***** TEXT SHOWN

In Agreement

The Health and Human Services Department filed a proposed rule in the Federal Register July 14, 2010

 

       DeAnne Toto
At a recent industry event with roughly 40 records and information management (RIM) professionals in attendance, Jim Booth, executive director of PRISM International, asked those assembled if they had updated their business associate agreements with their clients considered covered entities under the 2009 modifications to the Health Insurance Portability and Accountability Act (HIPAA) by virtue of the HITECH (Health Information Technology for Economic and Clinical Health) Act. To Booth’s apparent dismay, only a couple of hands went up in the audience.

The Health and Human Services Department filed a proposed rule in the Federal Register July 14, 2010, titled, “Modifications to the HIPAA Privacy, Security and Enforcement Rules Under the Health Information Technology for Economic and Clinical Health Act,” that reads: “The Privacy Rule protects individuals’ medical records and other individually identifiable health information created or received by or on behalf of covered entities, known as ‘protected health information.’ The Privacy Rule protects individuals’ health information by regulating the circumstances under which covered entities may use and disclose protected health information and by requiring covered entities to have safeguards in place to protect the privacy of the information. As part of these protections, covered entities are required to have contracts or other arrangements in place with business associates that perform functions for or provide services to the covered entity and that require access to protected health information to ensure that these business associates likewise protect the privacy of the health information.”

**********
***** DATA TO EXAMINE

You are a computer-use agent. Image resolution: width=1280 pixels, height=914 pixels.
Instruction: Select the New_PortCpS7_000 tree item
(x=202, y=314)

**********
***** DATA TO EXAMINE

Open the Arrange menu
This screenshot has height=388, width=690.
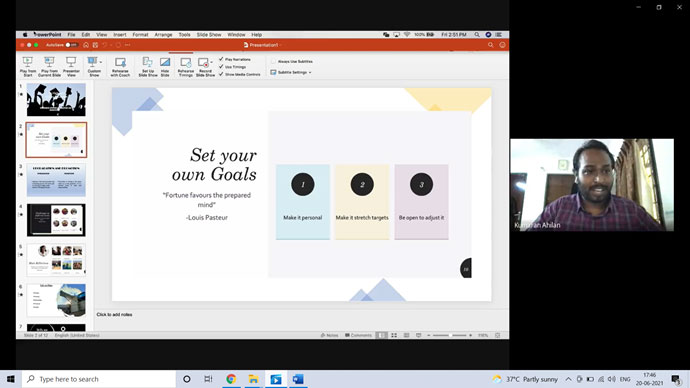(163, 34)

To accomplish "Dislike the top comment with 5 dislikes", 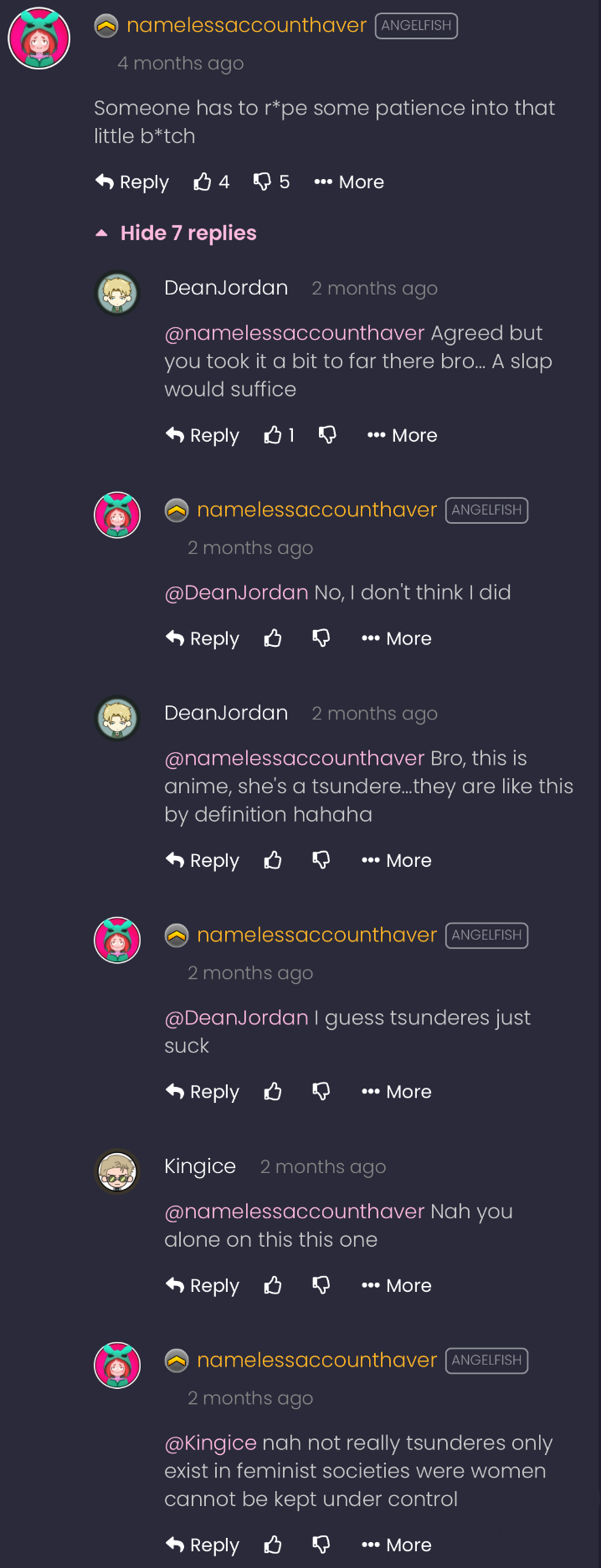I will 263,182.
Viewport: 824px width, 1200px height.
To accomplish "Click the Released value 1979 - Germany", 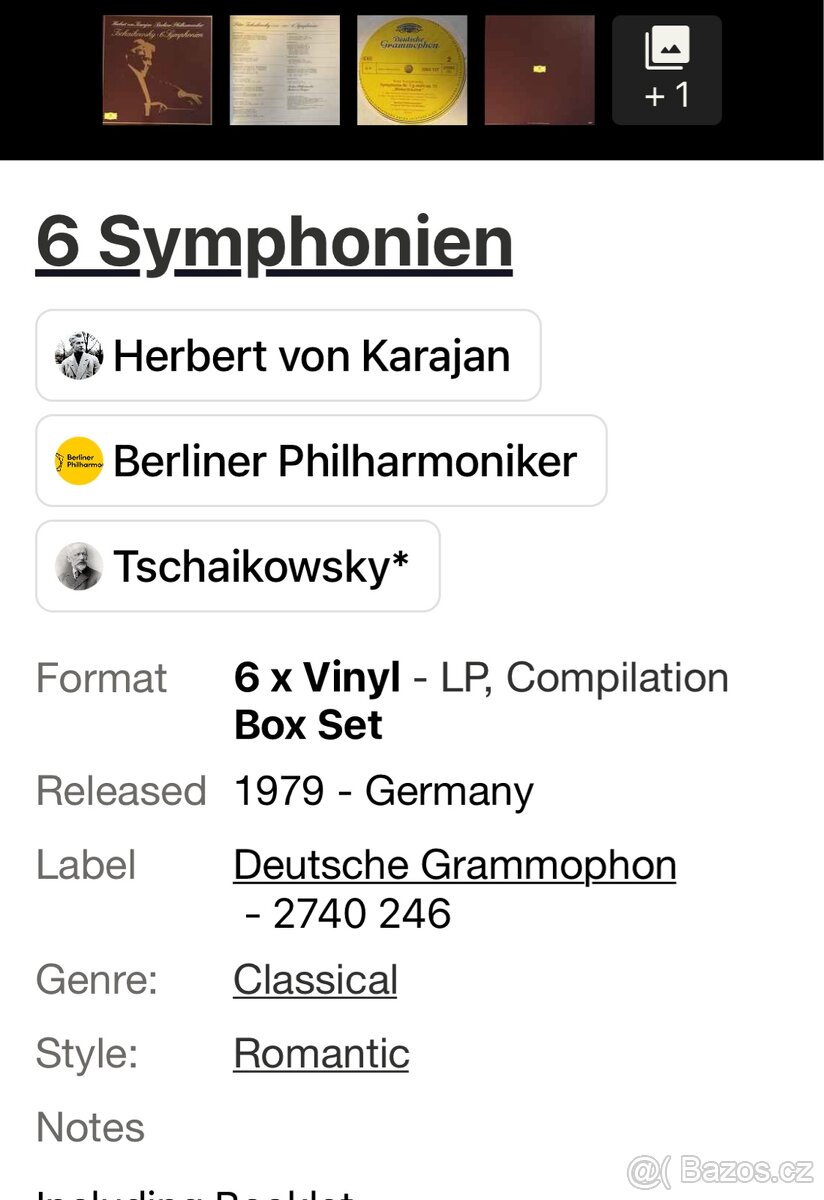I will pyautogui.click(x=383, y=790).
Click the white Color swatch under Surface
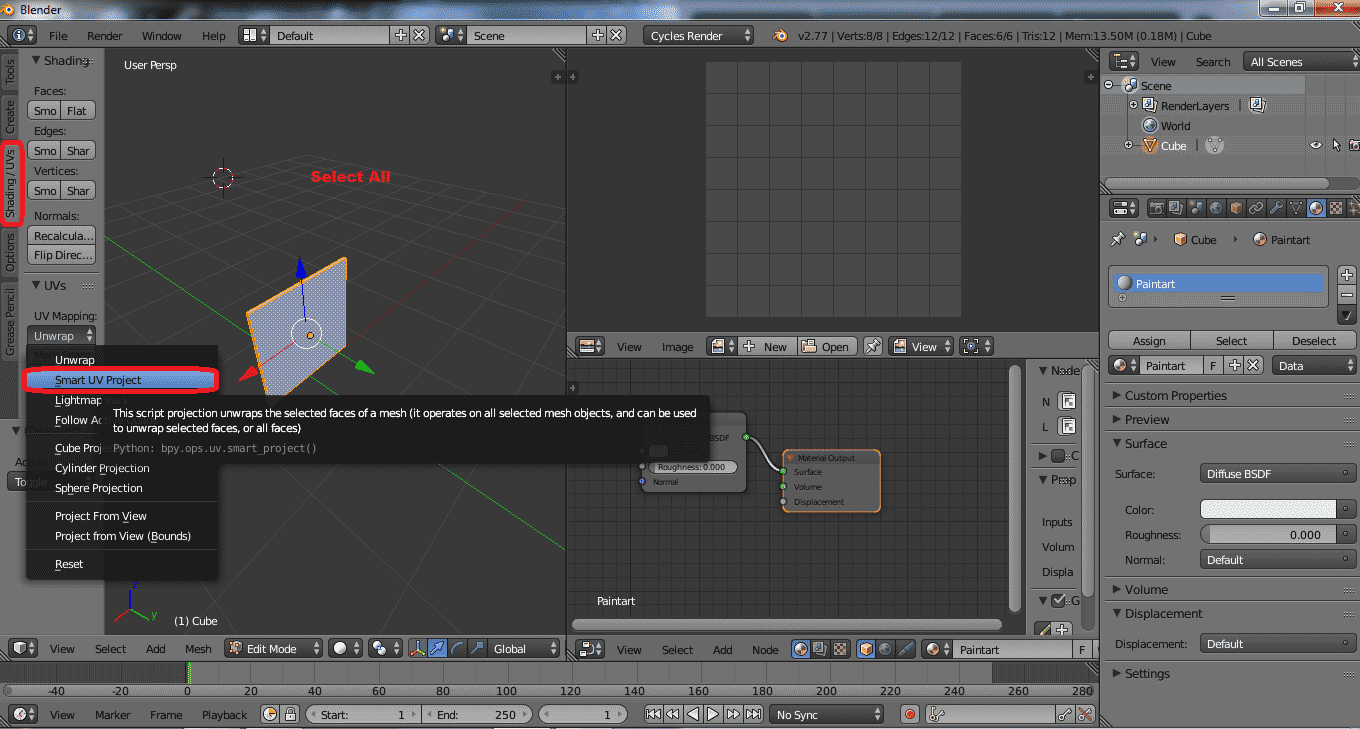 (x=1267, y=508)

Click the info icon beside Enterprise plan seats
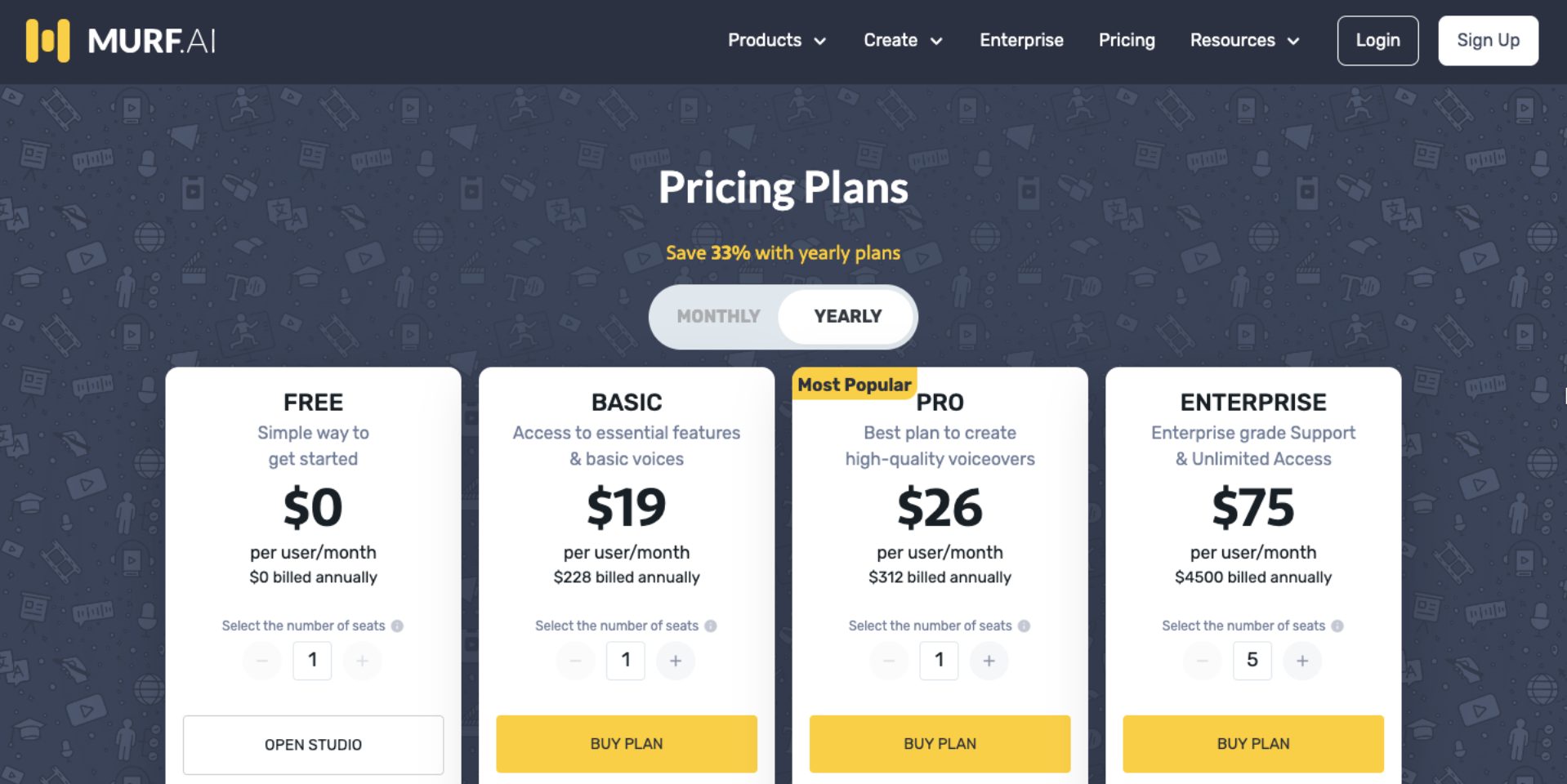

**********
***** DATA TO EXAMINE

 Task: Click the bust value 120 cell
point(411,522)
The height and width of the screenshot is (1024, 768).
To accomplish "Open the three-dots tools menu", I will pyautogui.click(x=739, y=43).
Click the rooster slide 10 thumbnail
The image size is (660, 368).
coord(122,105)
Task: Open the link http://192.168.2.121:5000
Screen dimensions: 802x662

**********

• **WHAT YOU SHOULD DO**:
Write the next part of the article on updating HIPAA business associate agreements under the HITECH Act, beginning after its final sentence.

• **ANSWER SECTION**:
In addition, the Security Rule, which applies to protected health information in electronic form, “requires covered entities to implement certain administrative, physical and technical safeguards to protect this electronic information.” The Security Rule also calls for covered entities to have contracts in place with their business associates “that provide satisfactory assurances that the business associates will appropriately safeguard the electronic protected health information they receive, create, maintain or transmit on behalf of the covered entities.”

Booth and Bob Johnson, CEO of the National Association for Information Destruction (NAID), both have urged their members throughout the last year not to wait until their clients present them with revised business associate agreements. Instead, both men advocate taking charge of the process.

When it comes to business associate agreements, failure to initiate this process or the act of signing your clients’ agreements without thoroughly understanding the liability they are transferring to you could be a costly mistake.